Whereas infratentorial lesions were present in 27.4 % of cases, drug-associated PML was considerably more prevalent in the supratentorial brain (87.7 %) (Table 3). In all disease categories, lesions were most often situated in the frontal and parietal lobes (64.1 and 46.6 %, respectively). The temporal (21.4 %) and occipital (22.7 %) lobes were less commonly affected. Involvement of the latter, however, was observed relatively frequently in the neoplasm subgroup (36.2 %), in particular when compared to the autoimmune and MS groups (p = 0.003 and p = 0.01, respectively). Infratentorial lesion localization was especially prevalent in drug-related PML associated with immune-mediated disorders, with cerebellar involvement being significantly more common than in the MS and neoplasm categories (p = 0.001 and p = 0.007, respectively). Furthermore, there was a trend towards a higher level of brainstem involvement in the group of autoimmune diseases (MS p = 0.013; neoplasm p = 0.077). In the natalizumab-induced PML subgroup, lesions were most commonly distributed in one lobe (42.9 % vs. 21.4 % multilobar and 27.1 % widespread). In contrast, widespread dissemination was by far the most frequently encountered pattern in the remaining three disease categories (autoimmune disorders 52.5 %, neoplasms 52.1 %, post-transplantation 68.0 %). Contrast enhancement was present in 27.6 % of cases, particularly in the natalizumab-induced (42.9 %) and post-transplantation (31.6 %) subgroups. In the former, punctate and patchy enhancement patterns were observed to an equal extent (19.6 %). In the other subgroups, only patchy contrast enhancement was found.

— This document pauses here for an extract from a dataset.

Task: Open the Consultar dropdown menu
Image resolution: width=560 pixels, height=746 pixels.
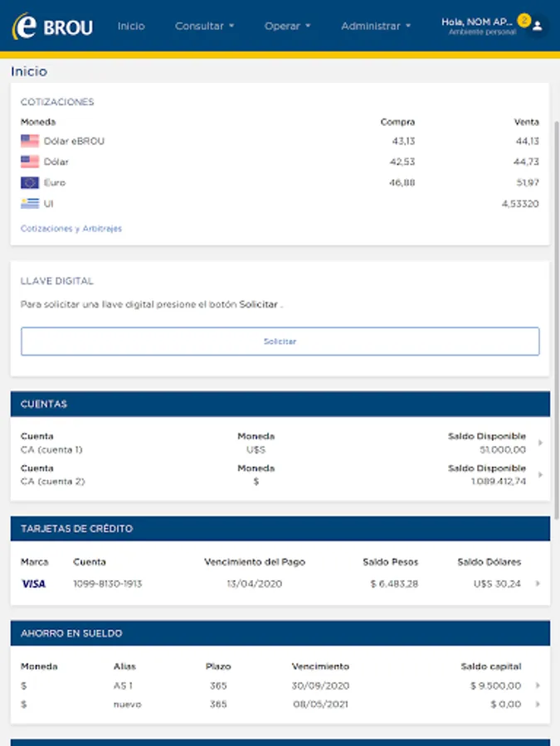Action: (204, 26)
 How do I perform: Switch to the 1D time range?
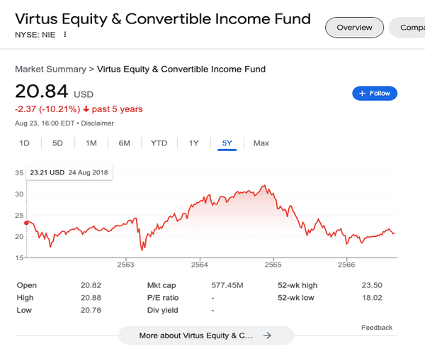(24, 143)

JCV DNA remained (repeatedly) undetectable in 22.7 % (95 % CI 17.3–28.1 %) of drug-associated PML cases. Furthermore, nearly one out of each seven patients (13.7 %; 95 % CI 9.3–18.1 %) initially displayed one or more negative outcomes before PCR finally converted to positive, ranging from 4.8 % in the post-transplantation (95 % CI 0.0–14.7 %) subgroup to 21.1 % (95 % CI 12.7–29.4 %) in the MS subgroup. Positive results in the first CSF sample were obtained in 63.5 %. Pleocytosis was present in 10.9 % of patients, especially in the neoplasm group (17.1 %).